Optimizing LLM serving at scale with open-source project llm-d
Abstract:
Large Language Models have fundamentally redefined the computational landscape, but their deployment and operation present optimization challenges that defy the playbooks developed for traditional cloud workloads. Unlike conventional workloads, LLM operations must contend with extreme variability across multiple dimensions: workload characteristics, diverse SLO requirements, and heterogeneous accelerator landscapes. This multidimensional complexity creates a challenging trilemma between operational costs, energy consumption, and performance requirements.

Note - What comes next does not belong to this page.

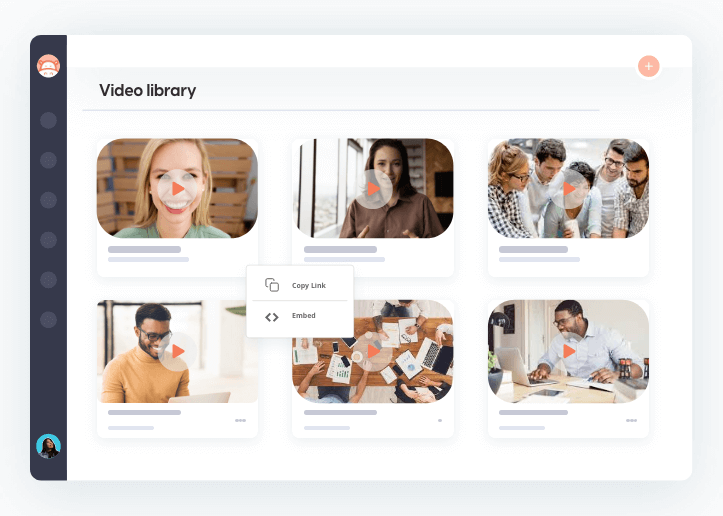This screenshot has height=516, width=723.
Task: Play the man in blue shirt video
Action: pos(569,351)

Academic research has made significant advances in isolated optimization areas; however, these solutions often operate in silos, missing the compounding benefits of coordinated optimization strategies. This keynote presents llm-d, an open-source project pioneered by IBM Research, Red Hat, Google, and other community partners to address this fragmentation and accelerate progress. llm-d provides a holistic, modular, and extensible architecture that harmonizes multiple optimization areas—including distributed KV-caching, auto-scaling, and intelligent scheduling —enabling contextually appropriate combinations of techniques based on workload characteristics and deployment constraints. In this talk I will deep dive into the multiple llm-d optimization areas, share lessons learned from co-leading this open-source initiative, and discuss how the architecture enables rapid experimentation and evolution as the technology landscape shifts, along with practical insights from community adoption and real-world deployments
Bio:
Dr. Tamar Eilam is an IBM Fellow and a Chief Scientist for Sustainable Computing in the IBM T. J. Watson Research Center in New York. She leads research in Broad AI Sustainability, with current focus on LLM serving optimization at scale. Dr. Eilam serves as an Ex-Officio member of the National Academies Roundtable on AI and Climate, and also represents IBM on the Green Software Foundation, where she advises on AI efficiency standards. She is a prolific researcher and a frequent international keynote speaker with numerous publications and patents spanning cloud computing, DevOps, and sustainability.